Try stepping through your program now and then do the following exercise.

Exercise:

Load up the Fibonacci program from the book:

Try putting breakpoints at various places: in the main method, in other methods, in a catch block (and giving it bad data so the exception will be thrown. Be sure to take a look through the variables listings and see their state change as you step through the program.

The objective of this exercise (running the 'inefficient' double recursion fibonacci program) is to see if the debugger helps you understand just how inefficient this design is. count how many times each particular fibonacci calculation is made where n = 6. this should help you understand call stacks, as well.

Some other useful Eclipse tips:

One problem that arises pretty quickly when using the debugger is when you try to follow the flow of execution into classes for which you don't have the source. At this point, Eclipse opens a "class file editor", which isn't really an editor... it just says that it can't find the source and shows a synopsis of the API of that class. However, if you "attach" the souce for the missing class -- which means simply showing Eclipse where to find that source -- it will actually open up the correct source file as you follow the debugger through someone else's code!

Note: it's worth the time attaching the source of any library you use in Eclipse… not just for debugging purposes, but the API tooltip pop-ups show the actual method arg names (instead of arg0, arg1, etc.) and attaching source gives you javadoc popups and something to show in the javadoc view widget.

Eclipse has another way you can "follow" the flow of execution of a program without running it.
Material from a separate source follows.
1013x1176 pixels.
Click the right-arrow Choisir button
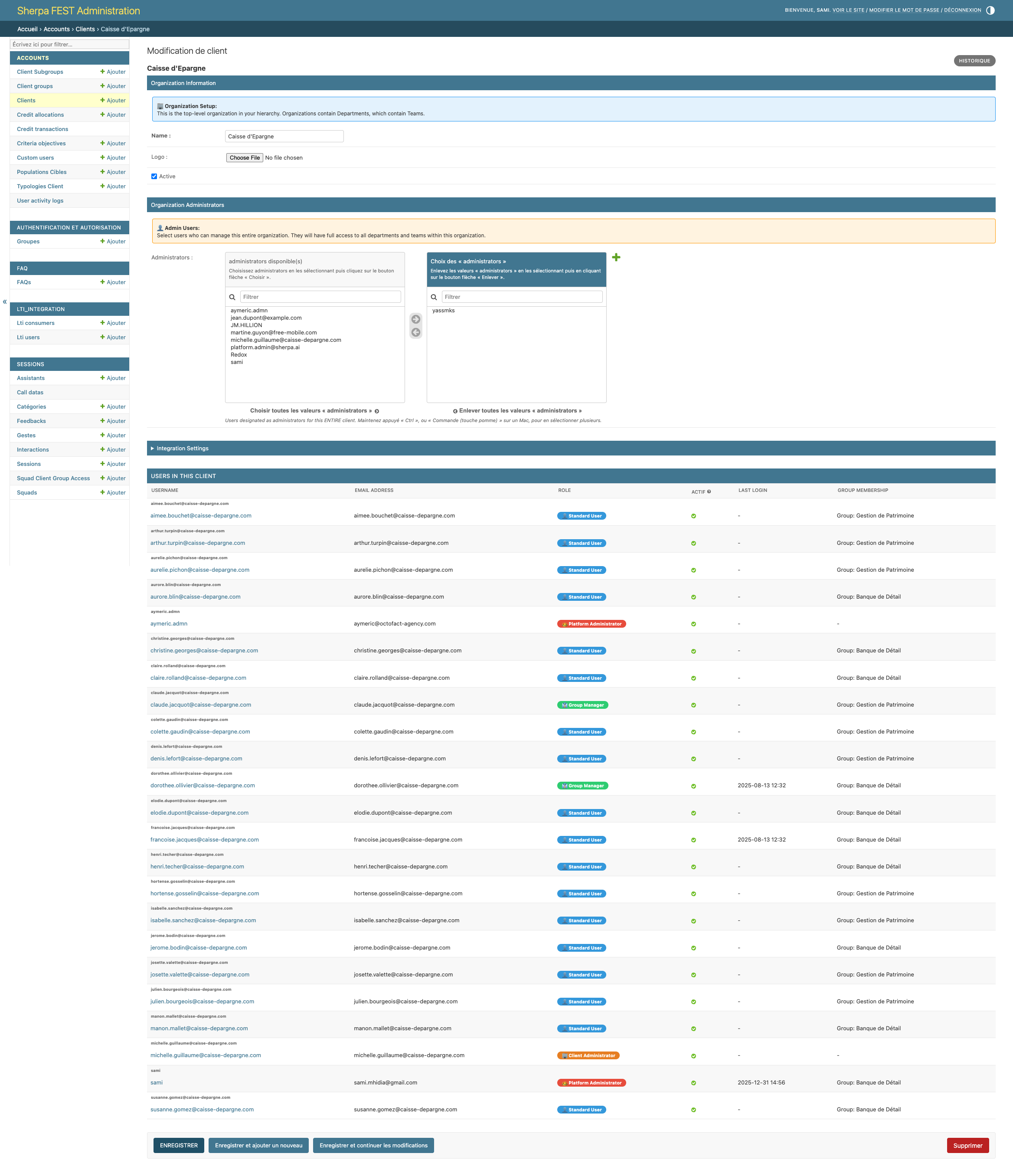coord(416,319)
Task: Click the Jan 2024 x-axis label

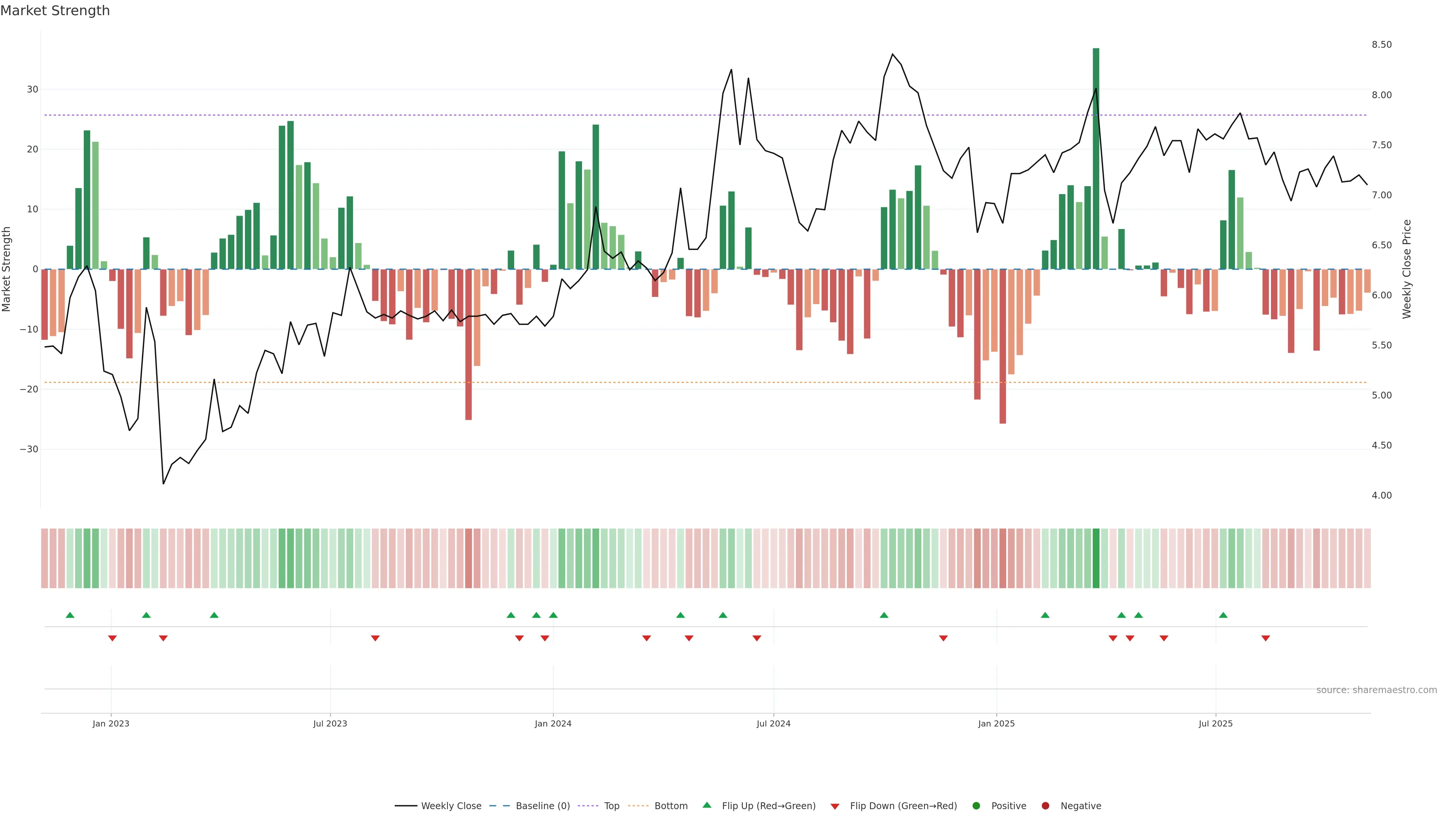Action: pos(553,723)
If you hold down the control key and move the mouse over various identifiers in your code, you'll notice they turn into hyperlinks. Clicking on them takes you to that identifier's declaration (if its source is available). Also, if you hold the control key down and leave the mouse over an identifier for a second or two, a popup window will appear with that identifier's declaration. You can press F2 to give the window "focus", allowing you to scroll through all of that class' code. Clicking on the identifiers to open a new file allows you to follow a potential call trace however.
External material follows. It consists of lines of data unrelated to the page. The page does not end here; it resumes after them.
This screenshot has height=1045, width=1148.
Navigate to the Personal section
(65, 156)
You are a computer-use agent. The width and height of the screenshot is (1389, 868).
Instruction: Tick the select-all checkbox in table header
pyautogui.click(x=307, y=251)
Following on this thread (bad pun!) a bit more, if you ctrl-click on an identifier in your code you may discover that you've arrived at an interface, and so you're looking at the method signature of the called method without actual implementation code. Well, another useful Eclipse keyboard shortcut is ctrl-t. When you arrived at the interface, the method name you'd clicked on should be highlighted; hitting ctrl-t will open a pop-up that shows the class hierarchy for this method. So, doing this on an interface method name will show you the various implementations of this interface. You can then pick one and view its implementation details for that method.

Exercise: You might now rerun the fibonacci program using these two features.
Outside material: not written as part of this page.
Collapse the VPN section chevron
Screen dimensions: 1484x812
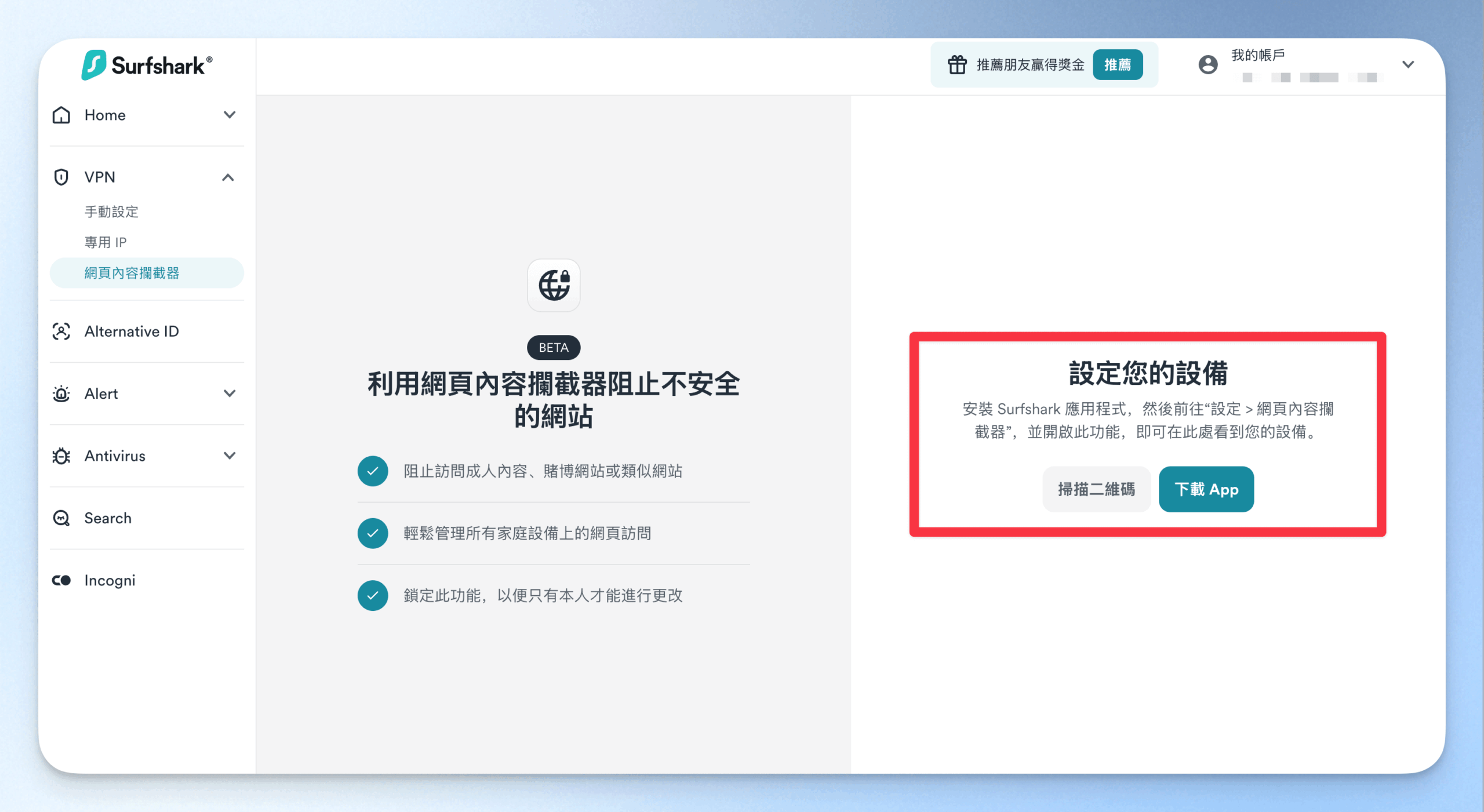pyautogui.click(x=228, y=177)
Along the same lines, ctrl-o in any java file will open a pop-up showing all the methods in that class. And, hitting ctrl-o again while that pop-up is open will add in all superclass methods. This is basically a pop-up version of the "Outline" view that's probably open on the right side of your Java perspective. (And for that matter, the ctrl-t pop-up is the pop-up version of the "Hierarchy" view.)

You can see a list of all the keyboard shortcuts in Eclipse by typing 'ctrl-shift-l'.